TUGAS YANG DIKERJAKAN —
1/ Sebutkan semua tokoh pendiri bangsa dan pejuang kemerdekaan yang disebut sebagai guru dalam teks tentang guru.
2/ Menurut teks tentang guru, sudah berapa tahun Pesantren Attaqwa Depok berdiri?
3/ Tuliskan lanjutan teks tentang guru, dimulai sesudah kalimat terakhirnya.

TEKS KUTIPAN —
....

Inti dari pendidikan adalah menyiapkan guru yang memiliki "jiwa guru." Ini berarti menjadi guru harus didasari oleh perjuangan dan keseriusan, dan bukan semata-mata karena bayaran. Meskipun faktor gaji itu penting, ia bukanlah yang utama. Guru ideal harus ditempatkan sebagai ilmuwan, pembelajar sejati, dan pejuang peradaban.
Pentingnya peran guru ini telah lama dipegang teguh oleh tokoh-tokoh bangsa. Bapak Mohammad Natsir pernah menyampaikan pesan (yang ia kutip dari Dr. New Host, pakar pendidikan Belanda) bahwa suatu bangsa tidak akan pernah maju jika di dalamnya tidak ada sekelompok guru yang ikhlas dan berkorban untuk bangsanya. Di kancah internasional, Finlandia dikenal sebagai negara yang menempatkan profesi guru di posisi terhormat, di mana hingga tahun 1960-an, anak-anak dengan prestasi akademik terbaik menjadikannya pilihan karier pertama.
Sejarah mencatat, banyak tokoh pendiri bangsa dan pejuang kemerdekaan adalah guru. Sebut saja Bung Hatta, Mohammad Natsir, Panglima Sudirman, hingga Haji Agus Salim. Mereka adalah pejuang sekaligus ilmuwan yang menjadikan profesi guru sebagai medan perjuangan.
Teladan dari Guru Muda Pesantren Attaqwa
Kritik ini harus dibarengi dengan solusi dan teladan. Pesantren Attaqwa Depok, yang telah berdiri selama 27 tahun, dengan pesantrennya sendiri telah berjalan selama 11 tahun, secara konsisten telah melahirkan banyak guru. Dua contoh nyata dari kaderisasi guru ini adalah Fatih Madini dan Nabil Abdurrahman, dua guru muda yang menjadi bukti bahwa anak muda terbaik dapat dan mau terjun ke dunia pendidikan.

....

DATA TERCATAT —

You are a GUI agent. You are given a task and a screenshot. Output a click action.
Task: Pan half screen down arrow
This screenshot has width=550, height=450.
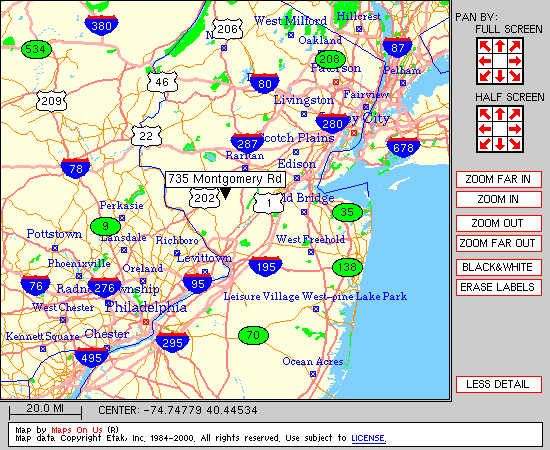click(500, 143)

....

DAFTAR JAWABAN —
1/ Bung Hatta, Mohammad Natsir, Panglima Sudirman, Haji Agus Salim

2/ 27 tahun

3/
Fatih Madini, salah satu guru muda yang dihadirkan, telah menjadi guru sejak duduk di bangku SMA di pesantren. Setelah lulus, ia langsung terjun sebagai guru sembari melanjutkan kuliah S1, yang kini telah ia selesaikan, tetapi ia tetap serius mengabdikan diri di jalur pendidikan. Jauh sebelum itu, ia bahkan sudah berlatih melatih Taekwondo sejak SD/SMP di BTTC Brimop Taikondo Training Center.
Fatih bukan sekadar pengajar, ia juga seorang penulis. Di usia 16 tahun, ia menerbitkan buku Mewujudkan Insan dan Peradaban Mulia, dan pada usia 17 tahun, terbit buku Reformasi Pemikiran Pendidikan Kita yang terpicu dari pengisian kuliah umum di Universitas Arsyad Albanjari, Kalimantan. Karya tulisnya berlanjut dengan buku ketiga Solusi Kekacauan Ilmu, dan buku keempatnya 15 Topik Aktual sebagai Bekal Menjadi Guru Ideal. Saat ini, Fatih menjabat sebagai Wakil Direktur atau Sekretaris Direktur SMA Pesantren Attaqwa Depok, dan mengajar mata pelajaran seperti Islamic Worldview.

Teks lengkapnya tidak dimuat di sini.